Task instructions:
Rewrite the entries below as a numbered list, one line per item, and drop any blank lines.

[Stored entries from a collection]
■ ■ ■ ■ ■ ■ ■
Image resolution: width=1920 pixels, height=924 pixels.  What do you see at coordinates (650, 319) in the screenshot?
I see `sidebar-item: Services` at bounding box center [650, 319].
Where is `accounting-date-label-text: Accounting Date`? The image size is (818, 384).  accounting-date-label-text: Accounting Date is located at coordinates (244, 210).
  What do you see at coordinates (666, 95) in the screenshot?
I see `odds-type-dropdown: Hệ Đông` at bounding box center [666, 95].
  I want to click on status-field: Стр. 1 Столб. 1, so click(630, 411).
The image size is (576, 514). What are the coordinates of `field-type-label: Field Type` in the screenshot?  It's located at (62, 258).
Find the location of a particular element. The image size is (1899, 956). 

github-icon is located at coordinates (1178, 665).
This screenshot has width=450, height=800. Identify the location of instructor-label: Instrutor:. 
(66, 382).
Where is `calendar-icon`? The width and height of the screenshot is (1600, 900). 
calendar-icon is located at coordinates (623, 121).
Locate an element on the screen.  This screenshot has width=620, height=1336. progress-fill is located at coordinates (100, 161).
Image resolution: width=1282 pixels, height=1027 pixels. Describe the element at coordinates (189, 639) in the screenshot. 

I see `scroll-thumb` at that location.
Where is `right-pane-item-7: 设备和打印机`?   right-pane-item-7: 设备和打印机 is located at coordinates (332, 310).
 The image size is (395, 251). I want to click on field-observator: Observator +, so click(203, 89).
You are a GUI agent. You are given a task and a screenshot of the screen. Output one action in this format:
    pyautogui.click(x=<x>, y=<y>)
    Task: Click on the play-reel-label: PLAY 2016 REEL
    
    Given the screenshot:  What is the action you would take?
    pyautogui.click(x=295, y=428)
■ ■ ■ ■ ■ ■ ■
Your response:
1. Image resolution: width=1920 pixels, height=924 pixels.  What do you see at coordinates (650, 319) in the screenshot?
2. I see `sidebar-item: Services` at bounding box center [650, 319].
3. Where is `accounting-date-label-text: Accounting Date`? The image size is (818, 384).  accounting-date-label-text: Accounting Date is located at coordinates (244, 210).
4.   What do you see at coordinates (666, 95) in the screenshot?
5. I see `odds-type-dropdown: Hệ Đông` at bounding box center [666, 95].
6.   I want to click on status-field: Стр. 1 Столб. 1, so click(630, 411).
7. The image size is (576, 514). What are the coordinates of `field-type-label: Field Type` in the screenshot?  It's located at (62, 258).
8. Find the location of a particular element. The image size is (1899, 956). 
9. github-icon is located at coordinates (1178, 665).
10. This screenshot has width=450, height=800. Identify the location of instructor-label: Instrutor:. 
11. (66, 382).
12. Where is `calendar-icon`? The width and height of the screenshot is (1600, 900). 
13. calendar-icon is located at coordinates (623, 121).
14. Locate an element on the screen.  This screenshot has width=620, height=1336. progress-fill is located at coordinates (100, 161).
15. Image resolution: width=1282 pixels, height=1027 pixels. Describe the element at coordinates (189, 639) in the screenshot. 
16. I see `scroll-thumb` at that location.
17. Where is `right-pane-item-7: 设备和打印机`?   right-pane-item-7: 设备和打印机 is located at coordinates (332, 310).
18.  The image size is (395, 251). I want to click on field-observator: Observator +, so click(203, 89).
19. You are a GUI agent. You are given a task and a screenshot of the screen. Output one action in this format:
20.     pyautogui.click(x=<x>, y=<y>)
21.     Task: Click on the play-reel-label: PLAY 2016 REEL
22.     Given the screenshot:  What is the action you would take?
23.     pyautogui.click(x=295, y=428)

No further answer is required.